We are not doing the transactions, we are settling the market that the bets are placed against. We say something like "Player X scored the first goal" and the client then pays out the customers who made that bet and takes money from those that bet on a different goal scorer. If we get it wrong the client has paid money out they cannot get back (reasons) and then they have to pay out the correct bet, "Player Y is the first goal scorer". There are conditions that should make us delay announcing the settlement (goal being challenged / reviewed). It's not enough to know that a goal was scored but we need to be sure that the goal is valid. So we log like crazy to make sure we know why we made our decisions

Around 50 to 800 events that may affect the settlement of a market occur per match so we can log Gbs a day. But if something goes wrong sods law says it will be in the 2 second window that is logrotate

Anyhow that was a bit off topic


On Fri, 4 Aug 2023 at 13:37, Ivo Herweijer via ruby-talk <ruby-talk@ml.ruby-lang.org> wrote:
You are welcome.

Ah, financial transactions. In that case it seems to me that you have two separate requirements:
1. Logging of requests, responses, errors. So the usual stuff to monitor the application
2. An audit trail of each financial event. In my opinion this does not belong in a logfile but in a database.
So in a single database transaction: create the bet, lock the customer account, debit the customer account and create an audit entry. If the transaction succeeds happy days, if it fails try to create a failure audit entry and report back to the customer. If all fails (a Ruby exception) then hopefully the logfile will at least record the error.

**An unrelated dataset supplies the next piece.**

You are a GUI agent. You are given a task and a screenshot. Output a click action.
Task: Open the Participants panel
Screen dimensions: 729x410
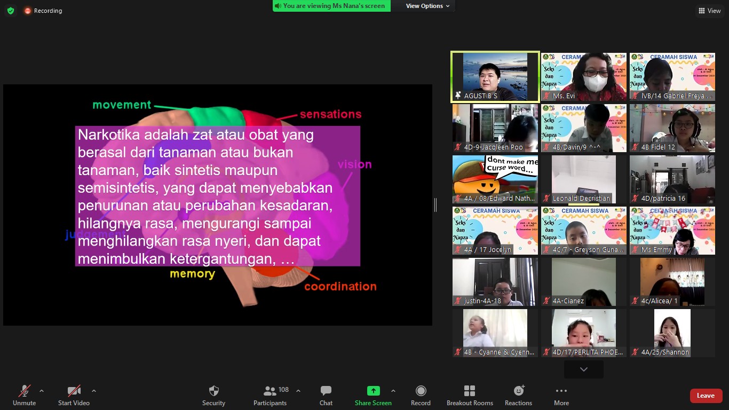coord(271,391)
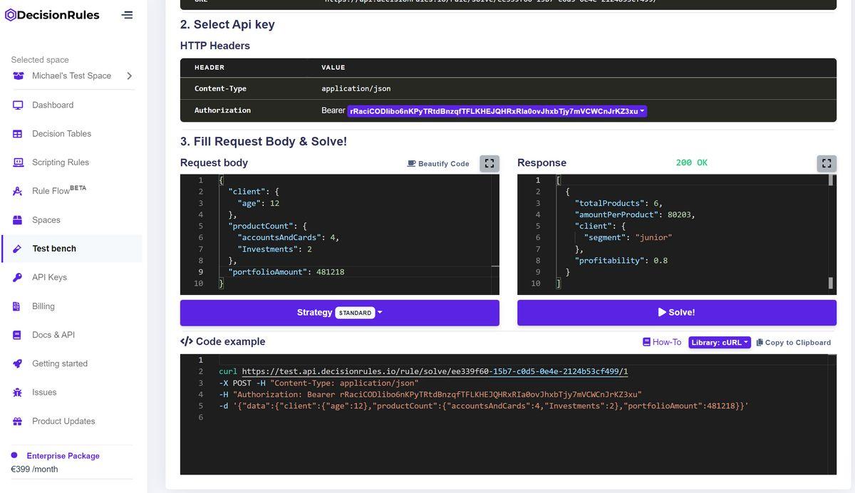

On 04-08-2023 13:59, Peter Hickman via ruby-talk wrote:
1) There is the possibility that the missing information could be crucial. Clients are settling bets based on these processes. If things go tits up on a major event (think Football World Cup and the like) a lot of money could be at stake and if it is not our problem but we cannot prove it then we could take a financial and reputational hit. Besides not knowing what happened when it went wrong makes fixing it hard

2) We used to use the rotation feature that was built into the Logger package but we found in the past that when summer time happened the logger died because the new file already existed (not sure what was happening but moving the logfile with that days timestamp elsewhere fixed it). It was in our support calendar to check for this specifically until we had migrated everything to use the standard logrotate. This was years ago and this may be fixed now but testing it is not convenient when summer time changes happen only twice a year :)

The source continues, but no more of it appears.